_Exercise goal:_
The lines to copy run from the one containing "The image size" to the last line of the entries; output those lines exactly and only them, without pictures.

_Given information:_
+ + + + + + +

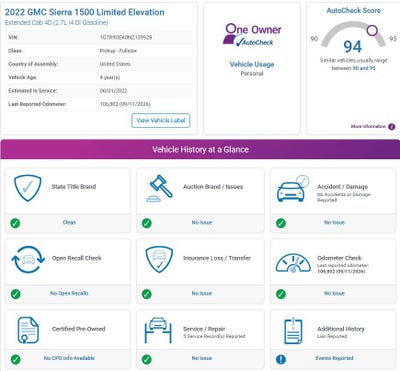Open the Events Reported link
400x371 pixels.
pos(334,358)
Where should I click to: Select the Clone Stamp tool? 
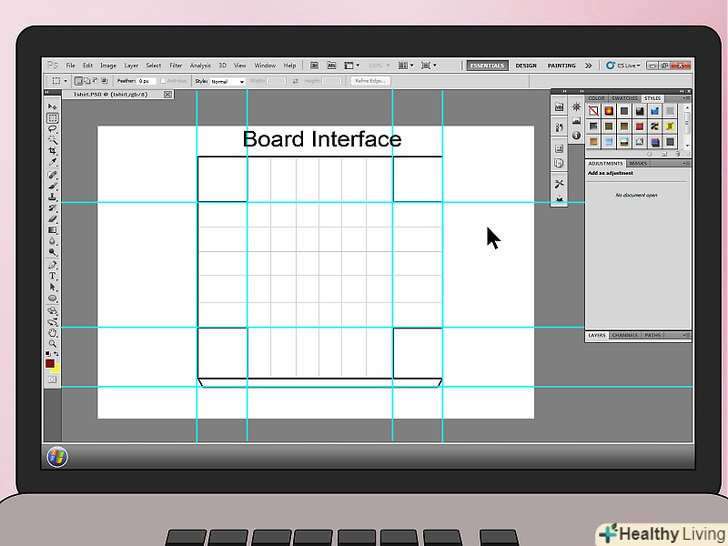tap(53, 196)
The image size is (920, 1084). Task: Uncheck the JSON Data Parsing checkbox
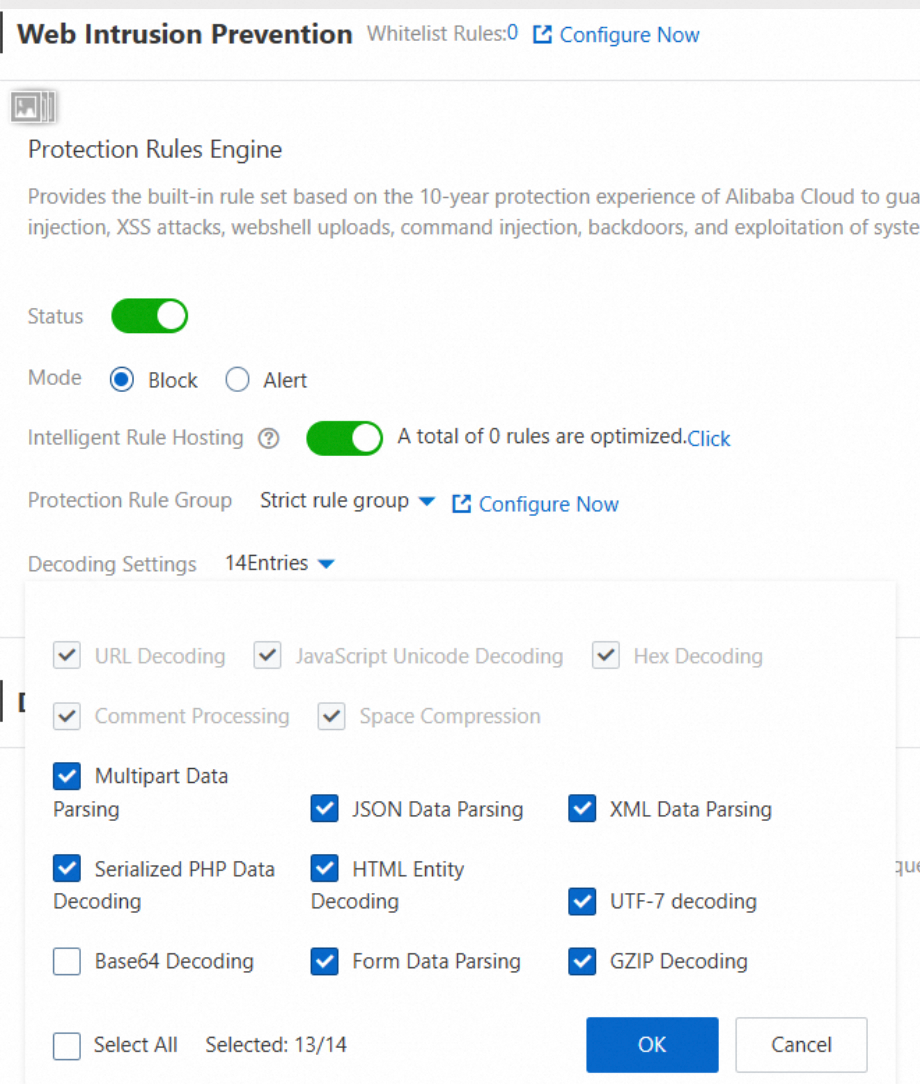coord(325,809)
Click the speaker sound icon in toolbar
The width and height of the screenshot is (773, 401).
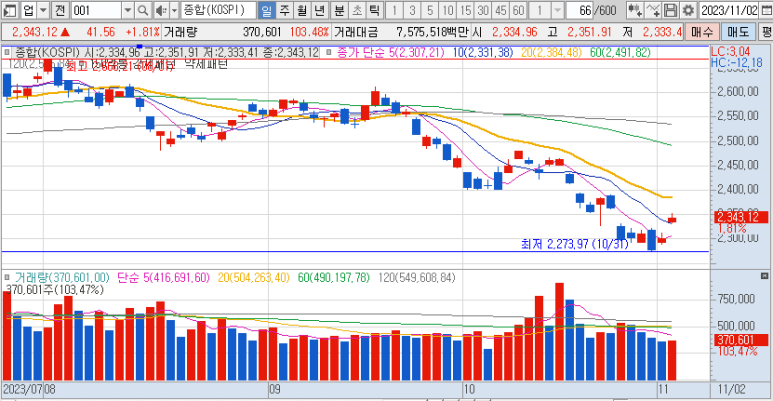[x=160, y=10]
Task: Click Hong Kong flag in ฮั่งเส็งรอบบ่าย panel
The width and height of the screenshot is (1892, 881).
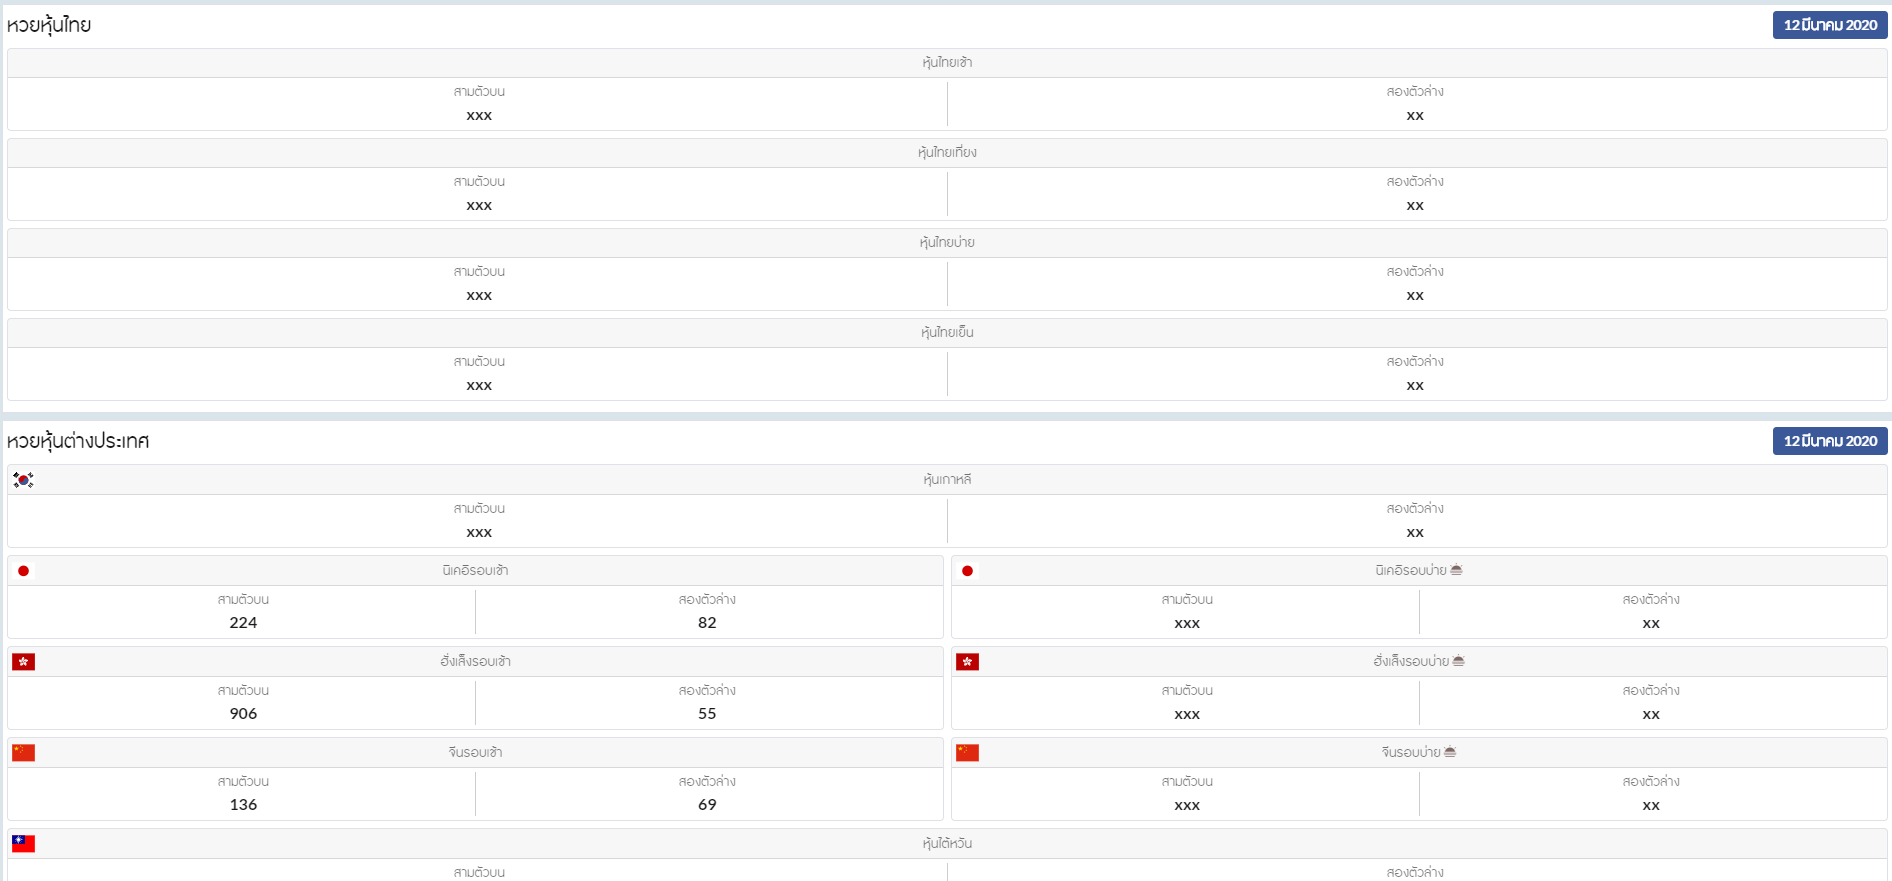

+ + + + + + +

_Written reply:_
The image size is (920, 1084). Task: Uncheck the JSON Data Parsing checkbox
coord(325,809)
Click the speaker sound icon in toolbar
The width and height of the screenshot is (773, 401).
[x=160, y=10]
Task: Click Hong Kong flag in ฮั่งเส็งรอบบ่าย panel
The width and height of the screenshot is (1892, 881).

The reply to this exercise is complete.